No período do adoecimento e durante o processo de reabilitação, a professora relatou que se sentia culpada em deixar sua função, em não conseguir terminar o seu trabalho, deixar a classe no meio do caminho para ela foi muito difícil, sentia-se culpada, por deixar seus

alunos. Relata que tinha um sentimento como se tivesse prejudicado as crianças ao deixá-las com uma professora substituta, entendia que seriam prejudicados na questão da aprendizagem naquele ano,

(...). Então, para a gente, é muito difícil, humanamente impossível, porque a gente é também mãe do aluno e professora é uma profissão que às vezes eu acho ingrata, porque o profissional se envolve demais, talvez seja por isso que a gente adoece mesmo. A gente se sente responsável por eles e aí o que acontecia.. eu sonhava muito com as crianças. (...) eu não queria encontrar ninguém, porque era muito ruim... parece que você não está cumprindo sua obrigação. Você pegou a sala, como não vai entregar ela?

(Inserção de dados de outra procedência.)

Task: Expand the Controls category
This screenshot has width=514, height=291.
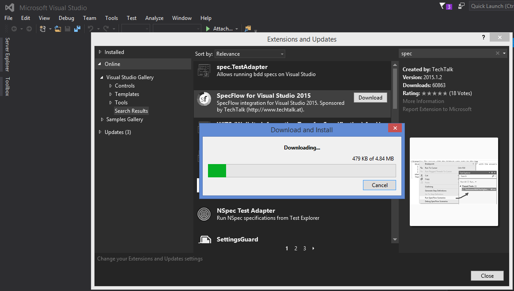Action: click(125, 85)
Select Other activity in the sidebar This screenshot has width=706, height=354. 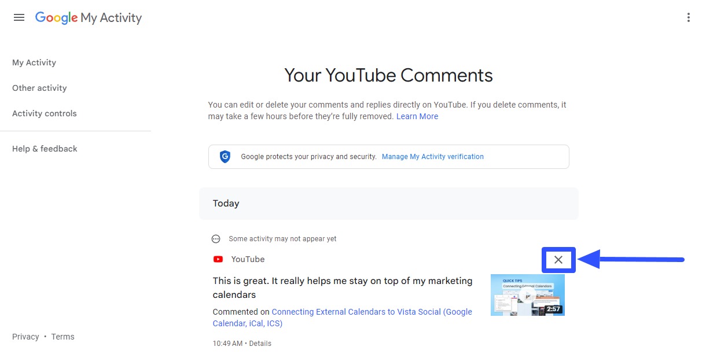39,88
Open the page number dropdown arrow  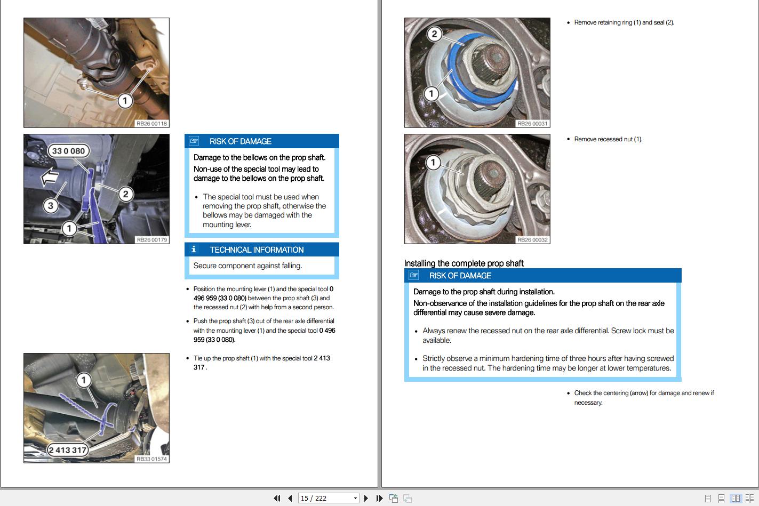coord(355,498)
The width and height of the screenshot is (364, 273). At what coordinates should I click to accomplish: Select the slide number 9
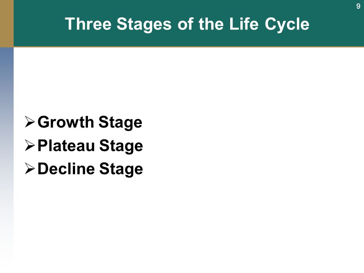pyautogui.click(x=358, y=6)
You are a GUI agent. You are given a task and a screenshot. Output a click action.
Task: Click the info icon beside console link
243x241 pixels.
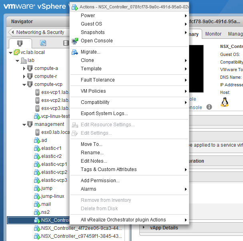pos(209,107)
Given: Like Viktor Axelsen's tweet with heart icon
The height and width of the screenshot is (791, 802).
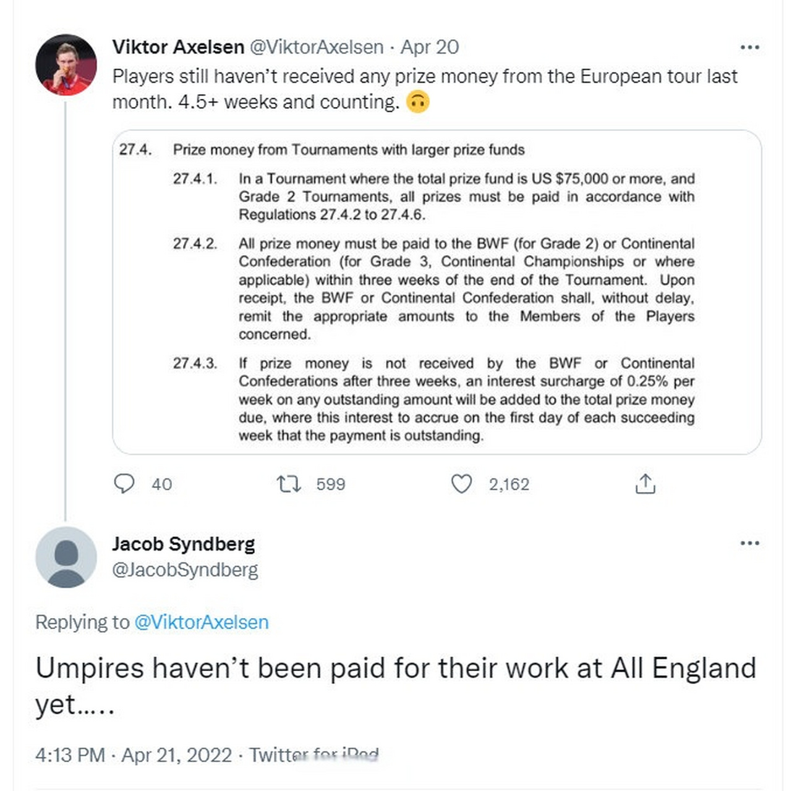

Você se aceitar doente, entender que precisa de um tempo para aceitar porque, indiretamente, também a gente se sentia cobrada. Eu sei que não era intencional, que vinha me contar o que estava acontecendo de errado. Mas a gente sente, o que é a responsabilidade. Então, esse conflito é difícil superar. Eu chegava num ponto. Preciso me aceitar. Preciso ir ao médico hoje, eu precisava, na época, o médico me disse que tinha que colocar uma prótese na coluna. Eu tinha duas crianças, de 7 anos e 2 anos, então, eu tinha que desligar dos filhos das outras mães, que eram meus alunos, e pensar que eu tinha que ter saúde, porque eu era mãe dos meus. Os meus iam precisar de mim.

Até você se conscientizar disso daí, e parar de sonhar com os alunos. Poxa vida, não é que eu não gostava. Você gosta, quando encontra as mães, tem maior carinho com a gente, mas é tão difícil. Aí, eu penso assim: Eu tenho que me preocupar, porque, se eu não ficar bem, eu fecho este ano e entrego eles e os meus, não sabia até onde (...) (Professora – 6, depoimento colhido em novembro de 2012).

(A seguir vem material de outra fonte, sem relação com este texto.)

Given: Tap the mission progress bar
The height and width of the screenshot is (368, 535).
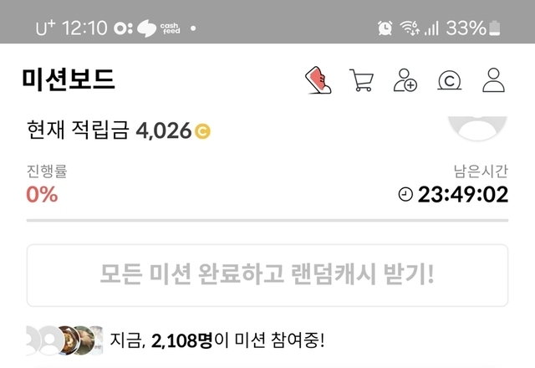Looking at the screenshot, I should [268, 221].
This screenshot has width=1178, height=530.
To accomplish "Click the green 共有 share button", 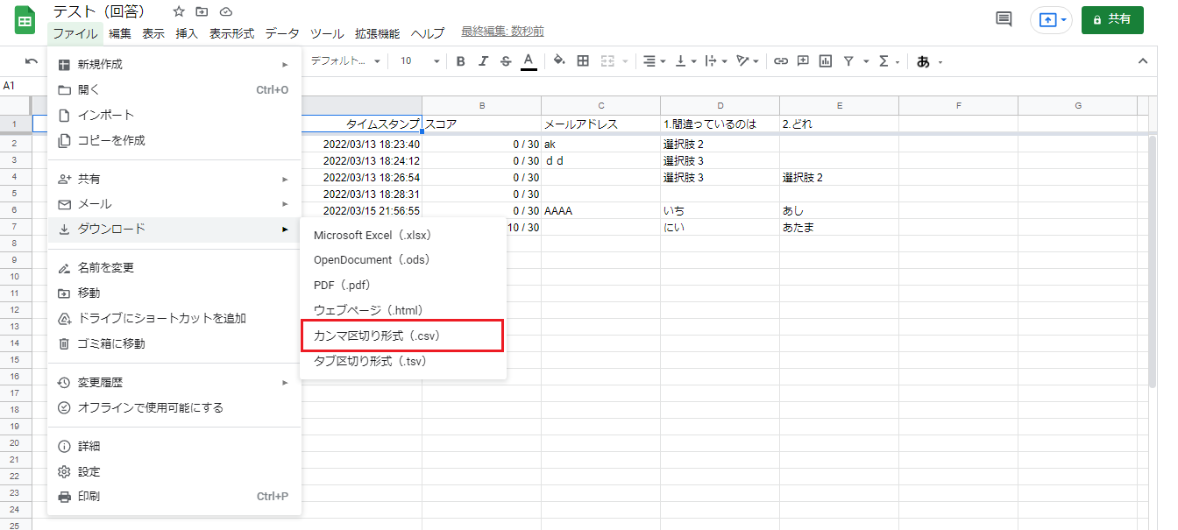I will [1112, 19].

Também o relato da Monitora – 19 traz elementos que evidenciam seu vínculo como cuidadora das crianças. A afetividade em cuidar das crianças estava à frente de seu próprio problema de saúde. Como não carregar uma criança chorando? Como deixá-la suja? Essas questões não tem uma resposta imediata e envolvem relações de afetividade. Apesar de saber que esse movimento repetitivo causaria alguns problemas de saúde, não via como deixar de realizá-lo todos os dias, em sua rotina de trabalho.

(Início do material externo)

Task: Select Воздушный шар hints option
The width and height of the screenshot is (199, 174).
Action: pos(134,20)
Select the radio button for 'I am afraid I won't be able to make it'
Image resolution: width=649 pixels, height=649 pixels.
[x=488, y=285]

Meu adoecimento veio há muito tempo. Porque, no berçário, quase ninguém gosta de trabalhar no berçário, eu gostava e eu fiquei muitos anos no berçário. Então, vinha criança mais levinha, vinha criança mais pesada, e esse movimento de pegar no chão, até na cuba, antes tinha cuba, hoje, tem escadinha para subir, antes não tinha nada, criança pesada, era esse movimento todo dia.

Eu tinha, na minha turma de berçário, mas era assim, eram 12 crianças.., duas vezes banho de manhã, duas vezes banho à tarde, imagine, esses que vinham com barriguinha meio solta eram mais banhos, aquela criança, eram vários banhos. Esse movimento de erguer, às vezes, não era o banho, era colocar no berço. O berço era alto de se colocar, alguns dormiam no colo.

Então, esse movimento repetitivo, várias vezes ao dia, por vários anos, que a gente faz automaticamente, a gente não vai lembrar, vai prejudicar um dia, a gente não vai lembrar, na hora estamos fazendo simplesmente. (Monitora – 19, depoimento colhido em novembro de 2012).

É comum verificar que os problemas que levaram ao adoecimento do trabalhador são atribuídos como questões de sua própria personalidade, de sua identidade profissional, desvinculando-o de seu processo de trabalho, desconsiderando a trajetória profissional anterior ao adoecimento, ao desconsiderar as dimensões sociais relativas à situação do trabalho, como se a doença e o trabalho fossem analisados separadamente. Com essa prática, criam-se dificuldades de defesa coletiva enquanto trabalhadores.

Ao culpar o trabalhador por sua doença, criam-se estigmas e condições propícias para a discriminação dos colegas de trabalho, após passar pelo processo de reabilitação.